A piece in Forbes offers an obvious approach for companies concerned about the cybersecurity labor shortage: businesses, grow your own talent.
Mergers and acquisitions.
HW Kaufman Group, the parent company of insurance wholesale broker Burns & Wilcox, has acquired London-based cyber risk insurance company Node International for an undisclosed amount, Reinsurance News reports.
Florida-based security awareness training company KnowBe4 has acquired the US and UK-based video production company Twist and Shout Group, which includes Twist and Shout Media and Twist and Shout Communications.
Tampa-based enterprise security provider ReliaQuest has acquired Austin-based incident response company Threatcare.
PS&C has sold its security unit to Melbourne-based security firm Tesserent, CRN reports. Tesserent sees the acquisition as giving it a full range of security offerings and access to markets in Australia, Asia, and the United Kingdom.
Investments and exits.
FireEye stock jumped 5.4% Wednesday after Business Insider reported rumors that the company had retained Goldman Sachs to put itself on the block.

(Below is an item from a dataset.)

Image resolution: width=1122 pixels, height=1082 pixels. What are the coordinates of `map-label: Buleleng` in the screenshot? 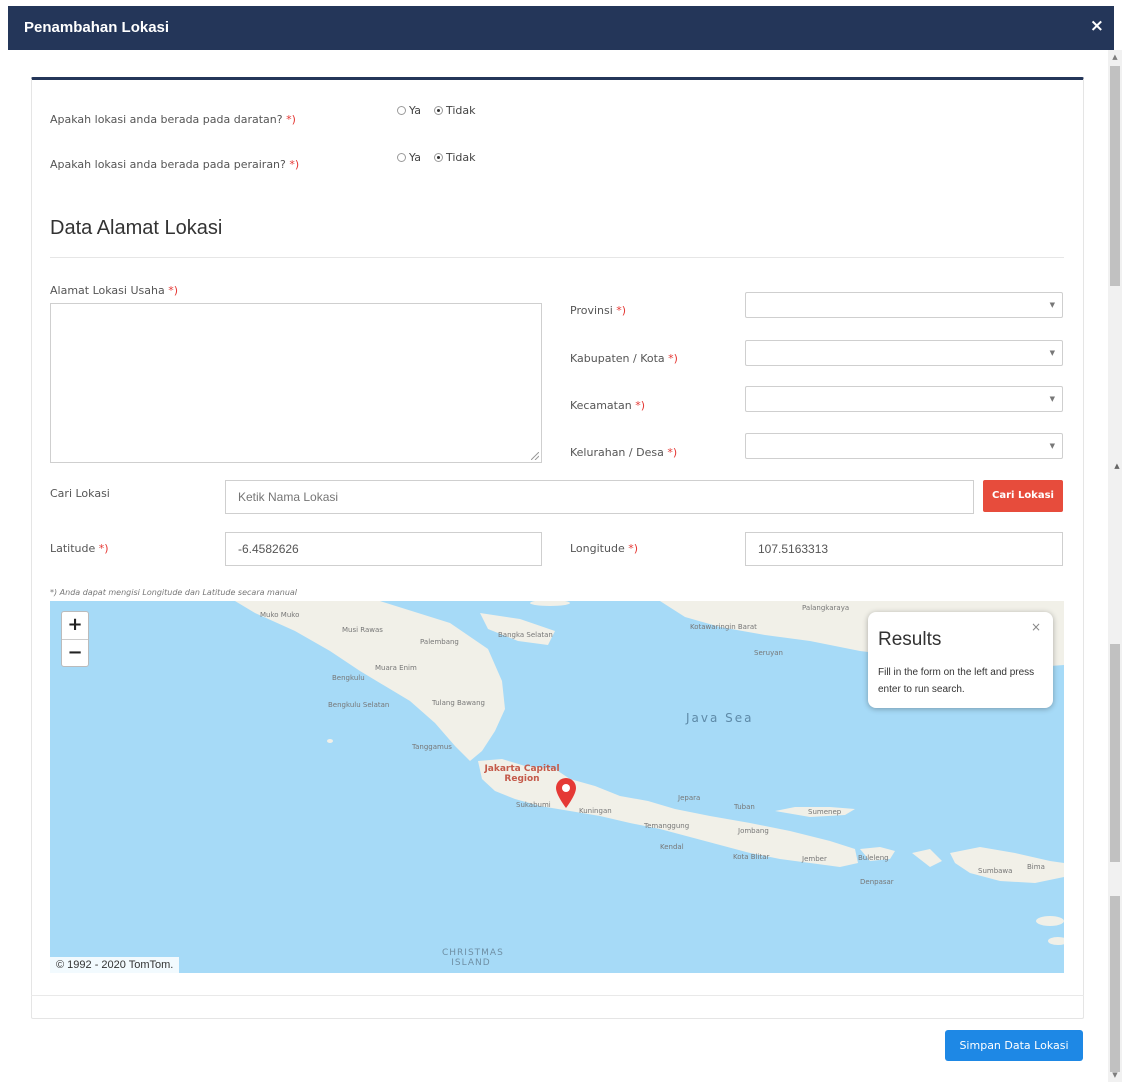 It's located at (874, 858).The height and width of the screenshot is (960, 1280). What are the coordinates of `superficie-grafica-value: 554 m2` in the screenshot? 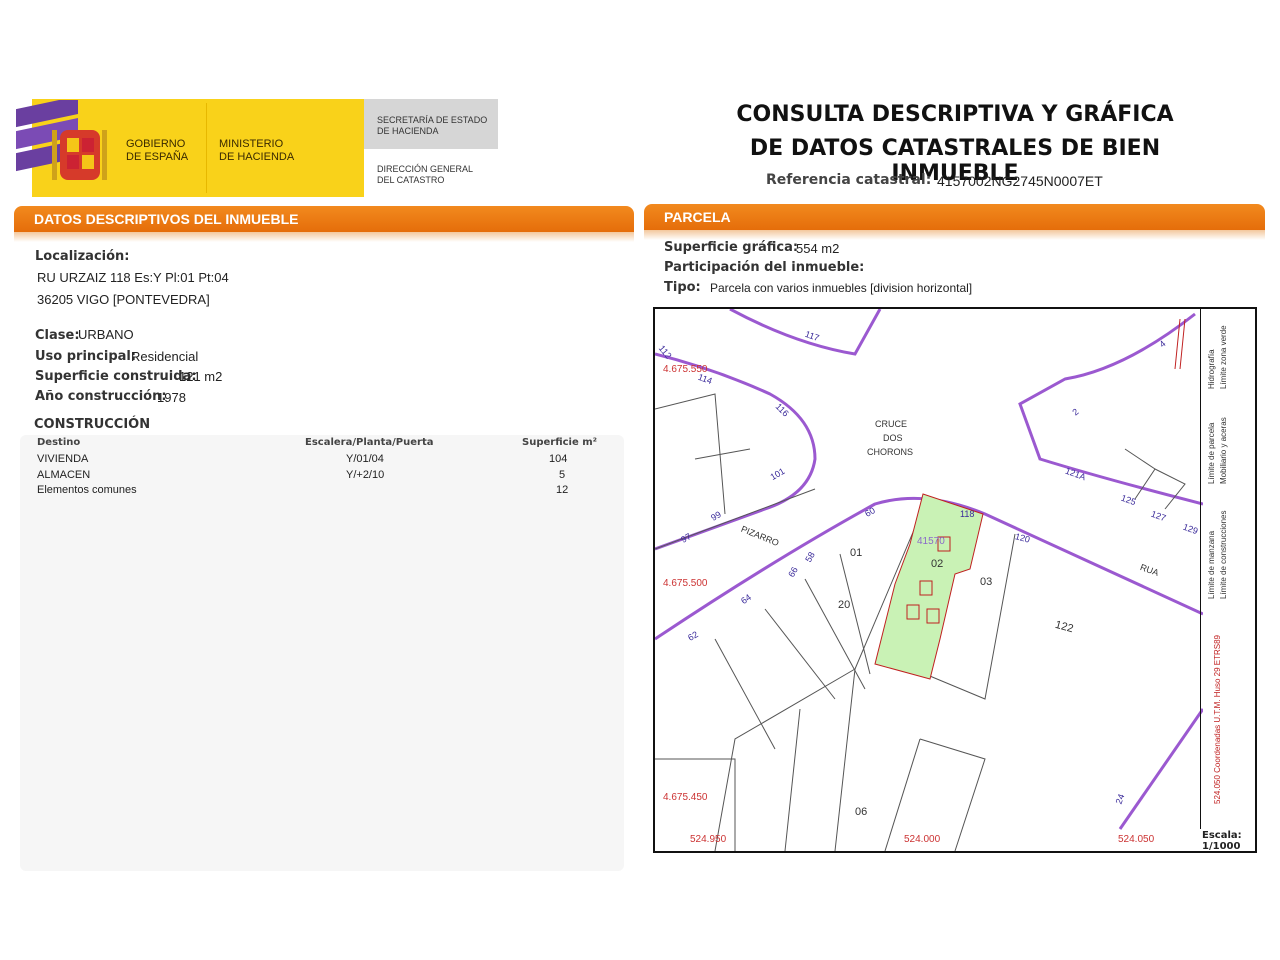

The word is that private equity firms are the likeliest suitors of the publicly traded company, but 24/7 Wall Street offers speculations on acquisition by an industry player while cautioning against mistaking rumor for solid information.
New York City-based passwordless security provider HYPR has raised $18.3 million in a Series B funding round led by Comcast Ventures, with participation from .406 Ventures, RRE Ventures, Allen & Company, Triphammer Ventures, Boldstart Ventures, RTP Ventures, Mastercard, and Samsung NEXT.
IoT and firmware security company ReFirm Labs has secured $2 million in a pre-A funding round led by DataTribe and New Dominion Angels, with participation from TEDCO and Tysons Angel Investors. Maryland-based ReFirm was a finalist in the 2018 RSAC Innovation Sandbox.
Switzerland and Singapore-based backup, disaster recovery, and data protection company Acronis has closed a $147 million funding round led by Goldman Sachs, according to CSO.
San Francisco-headquartered risk-based vulnerability management company Kenna Security closed a $48 million Series D funding round led by Sorenson Capital and Citi Ventures, with participation from existing investors Bessemer Venture Partners, U.S. Venture Partners, Costanoa Ventures, Hyde Park Angels, and OurCrowd.
And security innovation.
Australia's Data61 has developed a dataset designed to outline the "global cybersecurity threat landscape" as it developed between 2007 and 2017, the Mandarin reports. The dataset, said to be the largest of its kind, was produced in cooperation with Macquarie University, the University of Sydney, and Nokia Bell Labs.